Same container image, same command, same data size. Writing through OverlayFS: 248 MB/s. Writing through a volume (direct to host filesystem): 509 MB/s. About 2× faster for a pure sequential write workload. For random writes the gap is even larger.

This is a synthetic benchmark, but the principle is real: for write-heavy data, OverlayFS is the wrong tool and volumes are the right one.

#The Density Payoff

Let's close with the full picture of what CoW enables at scale.

On a 32 GB server:

With VMs:

• Each VM boots a guest OS: ~2 GB RAM minimum
• 32 GB ÷ 2 GB = 16 VMs maximum
• Boot time: 30–60 seconds each

With containers (CoW + shared page cache):

• Each container's private memory: ~7–50 MB depending on workload
• Shared image layers in page cache: paid once regardless of count
• 32 GB ÷ 50 MB = 640 containers theoretical maximum
• Start time: 100–300 ms each

The 40× density difference isn't magic. It's CoW eliminating per-instance filesystem overhead, and the shared page cache eliminating per-instance memory for read-only data.

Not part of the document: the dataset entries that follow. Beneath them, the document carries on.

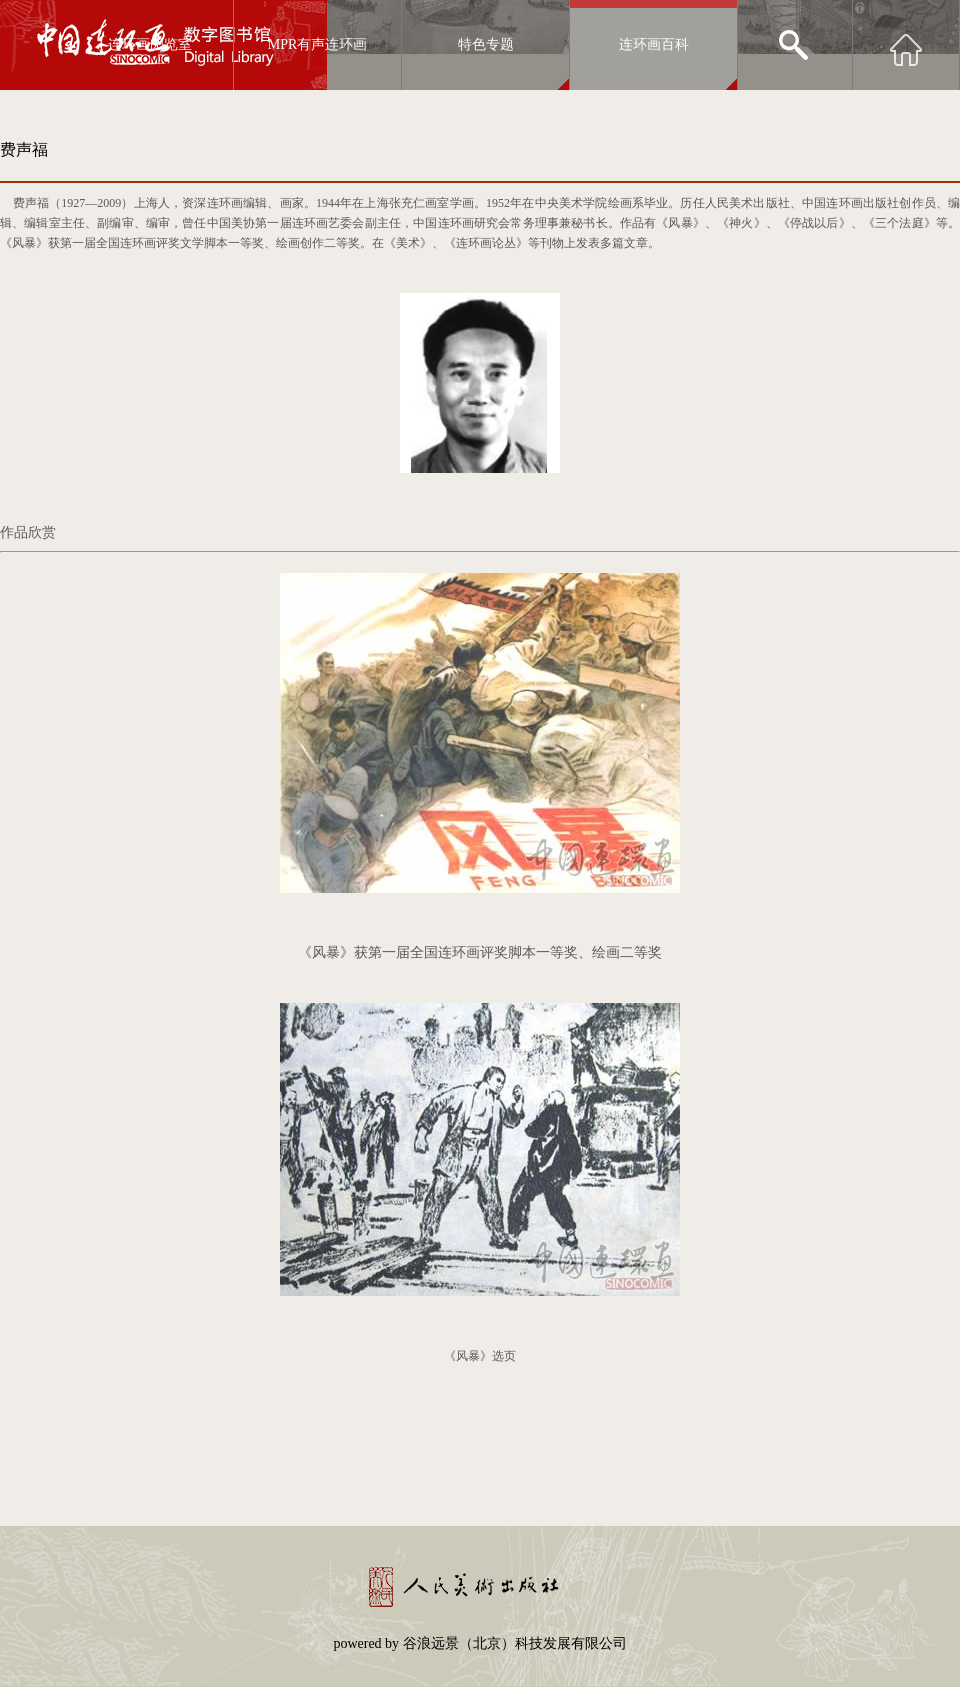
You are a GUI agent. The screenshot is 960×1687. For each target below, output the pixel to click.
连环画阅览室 (150, 44)
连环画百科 (654, 44)
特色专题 (486, 44)
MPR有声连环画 (318, 44)
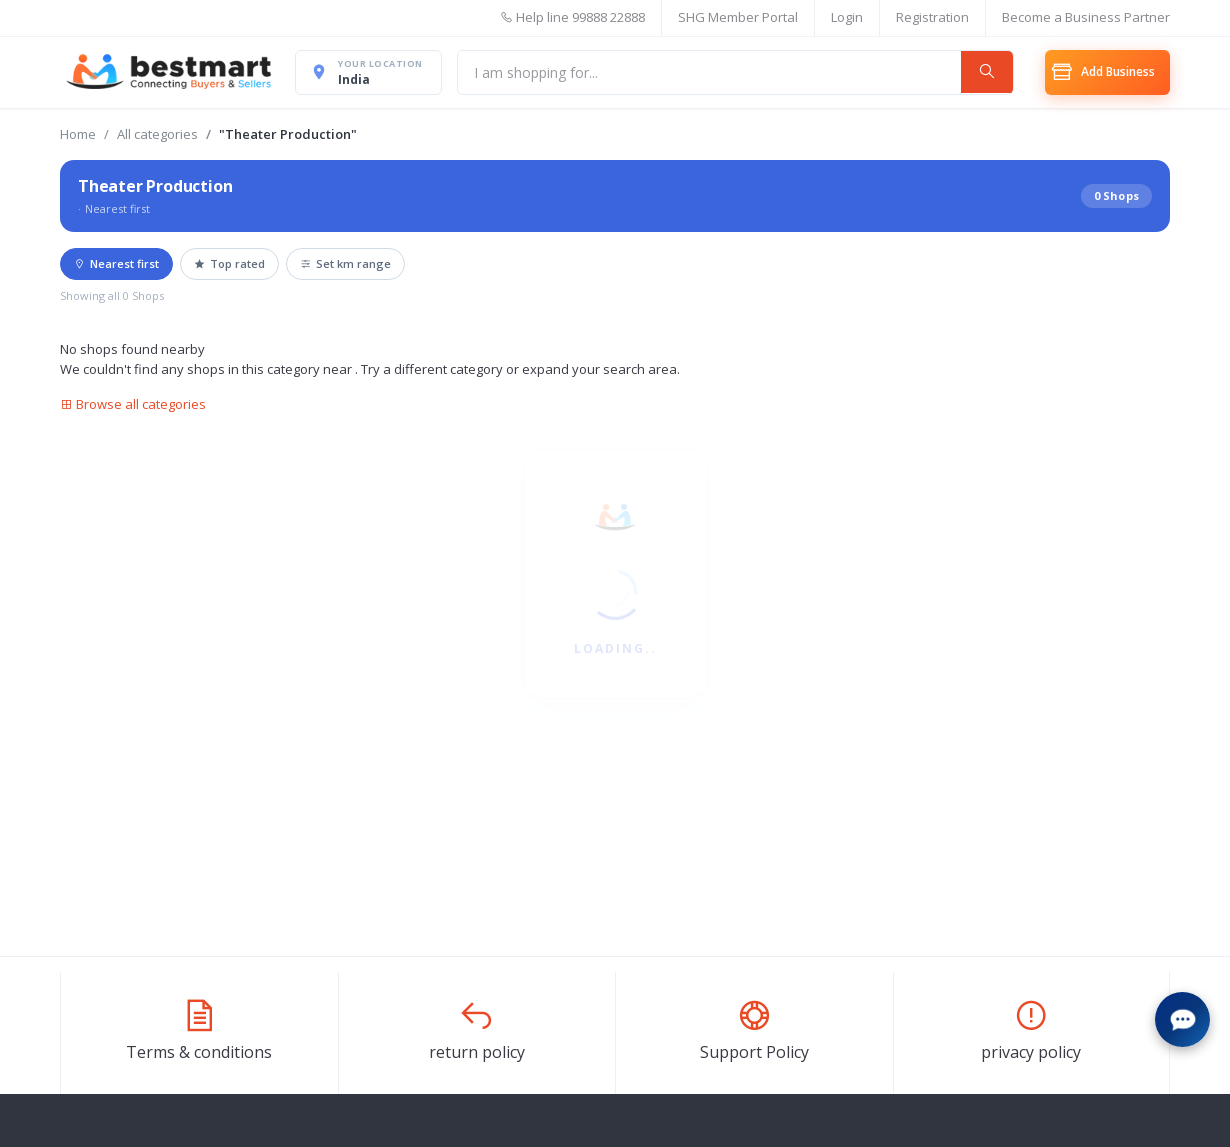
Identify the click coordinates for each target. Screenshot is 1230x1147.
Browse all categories (133, 404)
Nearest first (116, 263)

Every container on that machine is reading nginx binaries from the same memory pages. There's one copy of the Python standard library in RAM, shared by every Python container running. The write-only data — per-container state — is the only thing that's truly private and costs actual memory.

This is the economics that made containers the default unit of cloud deployment. Not because they're technically superior to VMs in every dimension — VMs have harder isolation boundaries and a guest kernel you can configure. But for workloads that read mostly and write targeted state, CoW makes containers dramatically cheaper to run at scale.

Key Takeaway: Copy-on-write is why containers start in milliseconds — at startup, nothing is copied. OverlayFS mounts the image layers as read-only lowerdir and creates an empty upperdir. Reads are served from the shared page cache (free, shared across all containers from the same image). The first write to a file already in a lower layer triggers the copy-up: the entire file is copied to upperdir, then modified — you pay the file size as a one-time cost. New files go directly to upperdir (no copy). CoW shines for read-heavy workloads and kills write-heavy ones — never run database data files in the writable container layer. Use volumes instead, which bypass OverlayFS and write directly to the host filesystem at full speed.